-- start of Page text --

February–March: Promotion charge takes shape then falls apart

After various match postponements due to a spell of bad weather and the various cup competitions United finally returned to league action in mid February with new signing Hoskins scoring on his début as the Blades ran out 3–0 victors over Wycombe Wanderers. After a successful spell, midfielder David McAllister opted to extend his loan deal at Shrewsbury until the end of March, whilst young keeper George Long agreed a new long–term deal at Bramall Lane.  Meanwhile, on Valentine's Day, the Blades beat Yorkshire and promotion rivals Huddersfield Town 1–0 at the Galpharm Stadium as defender Neill Collins scored his first ever goal for the club, before coming from behind to beat Preston North End at home a few days later, despite Ched Evans missing a penalty. With Mihkel Aksalu having departed, United agreed a two and a half year deal with keeper, and free agent, Mark Howard to provide cover for Steve Simonsen, before the club met their cross-city rivals in the second Steel City derby of the season where United suffered a narrow defeat.  Looking for a quick bounce–back, United were forced to come from behind to beat Scunthorpe United at home, to leave them in second place, five points clear of third, in the table at the start of March.

Despite their form, United suffered a catastrophic start to March as they lost at home to Oldham Athletic having had a two-goal lead only to see both Matthew Lowton and Harry Maguire sent off and the team subsequently collapse.  With the entire back four unavailable, United were forced to draft in Matt Hill and John Egan on emergency loans, but this was not enough to prevent them slipping to their third defeat in four games as they capitulated at Walsall.  Danny Wilson remained keen to find first team experience for the younger members of the squad and as such allowed Seamus Conneely to join Alfreton Town on loan before United returned to winning ways with two goals from Ched Evans being enough to defeat Brentford at Griffin Park.  Unfortunately the Blades failed to take advantage of their game in hand, being held to a draw by Colchester United, before once again allowing a lead to slip as they drew with Tranmere Rovers at Bramall Lane. With the transfer deadline for loans approaching, the Blades' longest serving player and vice-captain Nick Montgomery was allowed to join Millwall until the end of the season due to an absence of first team football, allowing Danny Wilson to bring in winger Michael O'Halloran on loan from Bolton Wanderers.  Meanwhile, on the pitch, United put their recent poor form behind them as they outclassed Notts County 5–2 at Meadow Lane, before putting four goals past Chesterfield at Bramall Lane, including a hat–trick from in–form striker Ched Evans.  Despite a low–key team performance, a second Ched Evans penalty in as many games was enough to finish the month with a third straight victory, with the Blades defeating Hartlepool United at Victoria Park.

-- end of Page text --
-- start of Material provided --

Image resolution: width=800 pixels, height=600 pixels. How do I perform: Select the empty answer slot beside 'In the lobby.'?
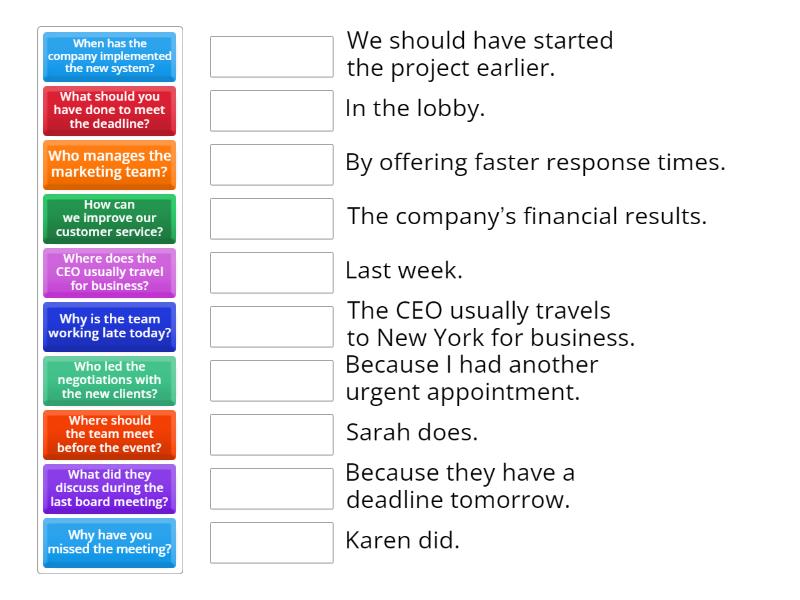pyautogui.click(x=272, y=110)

-- end of Material provided --

▶ **Exercise task**: Translate this sentence from the season report into French: "With the entire back four unavailable, United were forced to draft in Matt Hill and John Egan on emergency loans, but this was not enough to prevent them slipping to their third defeat in four games as they capitulated at Walsall."

▶ **Finished answer**: Avec toute la défense à quatre indisponible, United a été contraint de faire venir Matt Hill et John Egan en prêts d'urgence, mais cela n'a pas suffi à les empêcher de concéder leur troisième défaite en quatre matchs lorsqu'ils se sont effondrés à Walsall.